国造本紀によれば、当時のいわき市には「石城国」が置かれ、第13代成務天皇(在位320−350年)の御世に「タケコロ(建許呂)が初代の国造として着任したという。


タケコロは、アマテラスとスサノオの「うけい」から3番目に生まれた男神・アマツヒコネ(天津彦根)の末裔ということで、詳細は不明ながら、高貴な血統として東国各地の国造の祖となった人物だ。


ただ、古事記には石城国造等の祖として、神武天皇の皇子「神八井耳(かんやいみみ)命」の名が挙げられていて、つまりは古代豪族「多氏」の支配地域だとしている。


多氏は常陸では、海岸沿いに南北に長い「那珂国」の国造を張っていて、もともとは那珂国に含まれていた「鹿島神宮」も、多氏を本来の祭祀氏族とみる歴史家は多い。


いわき市以北には式内社の「鹿島神社」の分布があるが、これを多氏が鹿島神を奉じて福島県に進出した証拠だとみる説があって、ぼくも、何となくタケコロより多氏の方がいわきの国造にふさわしい気がするが、これは単なる個人の印象。


ただ、常陸国風土記によれば、タケコロは神功皇后(355−389)にも仕えていたというので、350年ごろ築造の玉山1号墳の被葬者には該当しないだろう。

南相馬市の桜井古墳

桜井古墳

写真は福島県南相馬市に4世紀末(400年ごろ)に築造された「桜井古墳」で、74mの前方後墳だ。

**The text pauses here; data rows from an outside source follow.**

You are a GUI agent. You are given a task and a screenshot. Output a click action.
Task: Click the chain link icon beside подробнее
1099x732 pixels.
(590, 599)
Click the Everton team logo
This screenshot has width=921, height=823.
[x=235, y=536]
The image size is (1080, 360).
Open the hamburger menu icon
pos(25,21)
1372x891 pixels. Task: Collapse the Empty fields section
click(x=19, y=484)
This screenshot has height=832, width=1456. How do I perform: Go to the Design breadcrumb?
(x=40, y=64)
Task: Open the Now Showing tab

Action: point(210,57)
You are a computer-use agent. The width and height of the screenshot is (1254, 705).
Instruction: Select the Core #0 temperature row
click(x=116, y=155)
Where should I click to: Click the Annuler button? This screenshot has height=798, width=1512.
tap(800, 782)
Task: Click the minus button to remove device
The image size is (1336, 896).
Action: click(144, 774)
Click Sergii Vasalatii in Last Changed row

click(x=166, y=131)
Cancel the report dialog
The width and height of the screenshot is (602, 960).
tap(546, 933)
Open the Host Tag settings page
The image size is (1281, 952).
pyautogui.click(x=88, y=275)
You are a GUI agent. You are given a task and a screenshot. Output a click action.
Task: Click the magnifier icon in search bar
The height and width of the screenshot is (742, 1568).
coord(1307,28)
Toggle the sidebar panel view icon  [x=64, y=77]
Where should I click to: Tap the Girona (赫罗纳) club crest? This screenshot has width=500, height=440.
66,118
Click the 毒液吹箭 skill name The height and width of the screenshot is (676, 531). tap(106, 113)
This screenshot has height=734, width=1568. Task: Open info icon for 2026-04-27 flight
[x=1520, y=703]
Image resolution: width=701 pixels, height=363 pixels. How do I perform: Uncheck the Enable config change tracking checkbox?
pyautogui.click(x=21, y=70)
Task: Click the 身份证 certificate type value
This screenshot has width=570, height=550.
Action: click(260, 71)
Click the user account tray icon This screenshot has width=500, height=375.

常陸太田、いわきと「円」が続いて、ここに来て「方」というんだから、「円」と「方」の関係というか、意味は、現代人のぼくらには理解不能な何かなんだろうと思えてくる。


国造本紀によると、福島県の相馬界隈には「浮田国」があって、成務天皇(320−350)の御世に、崇神天皇5世孫の「賀我別(かがわけ)王」が初代国造に就任したという。


この賀我別王には、日本書紀に神功皇后49年(379年)と応神天皇15年(396年)の2回、百済に派遣されたと記される「鹿我別」と同一人物であるという説がある。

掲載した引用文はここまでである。